“I believe in rules. Sure I do. If there weren't any rules, how could you break them?”
The history of baseball is rife with colorful characters. But for sheer cantankerousness, fighting moxie, and will to win, very few have come close to Leo “the Lip” Durocher. Following a five-decade career as a player and manager for baseball’s most storied franchises, Durocher teamed up with veteran sportswriter Ed Linn to tell the story of his life in the game. The resulting book, Nice Guys Finish Last, is baseball at its best, brimming with personality and full of all the fights and feuds, triumphs and tricks that made Durocher such a success—and an outsized celebrity.
Durocher began his career inauspiciously, riding the bench for the powerhouse 1928 Yankees and hitting so poorly that Babe Ruth nicknamed him “the All-American Out.” But soon Durocher hit his stride: traded to St.

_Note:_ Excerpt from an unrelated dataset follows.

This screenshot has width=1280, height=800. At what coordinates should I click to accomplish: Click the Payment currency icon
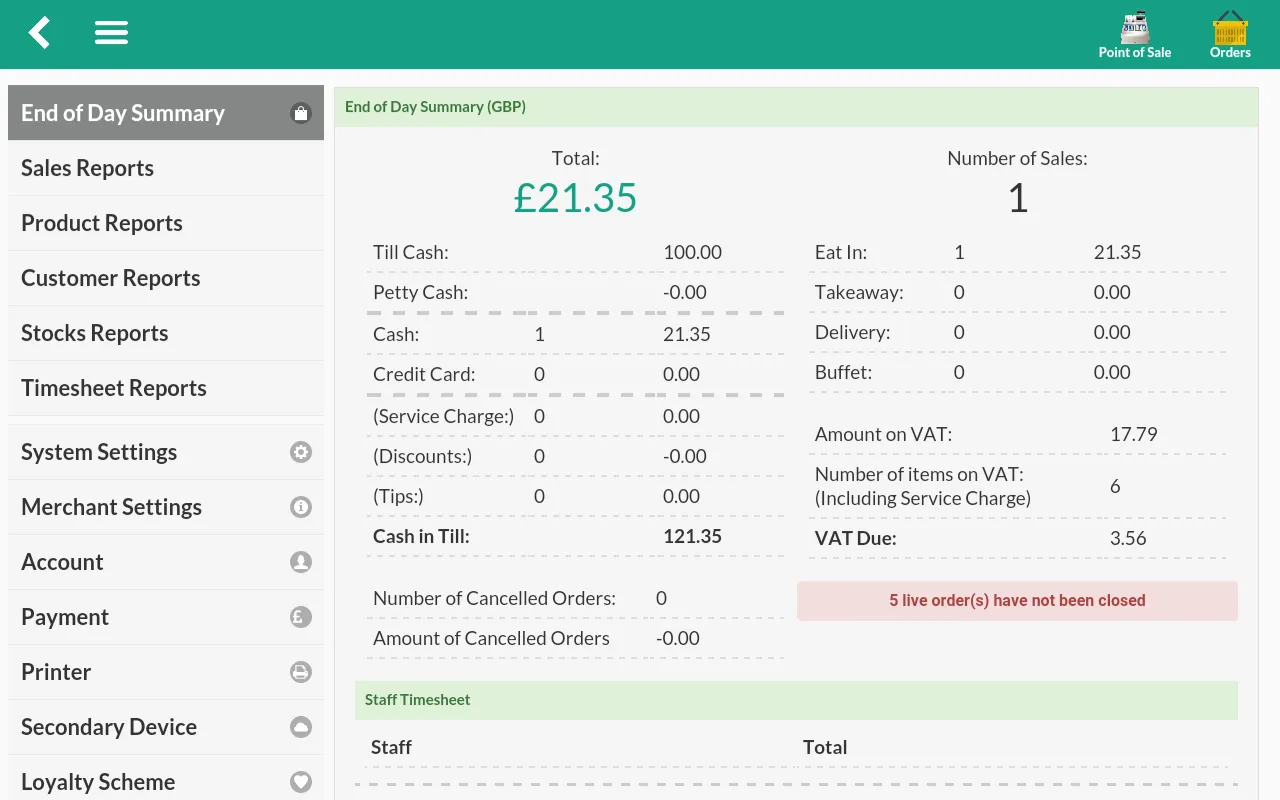(301, 617)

Louis, he found his headlong play and never-say-die attitude a perfect fit with the rambunctious “Gashouse Gang” Cardinals. In 1939, he was named player-manager of the Brooklyn Dodgers—and almost instantly transformed the underachieving Bums into perennial contenders. He went on to manage the New York Giants, sharing the glory of one of the most famous moments in baseball history, Bobby Thomson’s “shot heard ’round the world,” which won the Giants the 1951 pennant. Durocher would later learn how it felt to be on the other side of such an unforgettable moment, as his 1969 Cubs, after holding first place for 105 days, blew a seemingly insurmountable 8-1/2-game lead to the Miracle Mets.
All the while, Durocher made as much noise off the field as on it. His perpetual feuds with players, owners, and league officials—not to mention his public associations with gamblers, riffraff, and Hollywood stars like George Raft and Larraine Day—kept his name in the headlines and spread his fame far beyond the confines of the diamond.
A no-holds-barred account of a singular figure, Nice Guys Finish Last brings the personalities and play-by-play of baseball’s greatest era to vivid life, earning a place on every baseball fan’s bookshelf.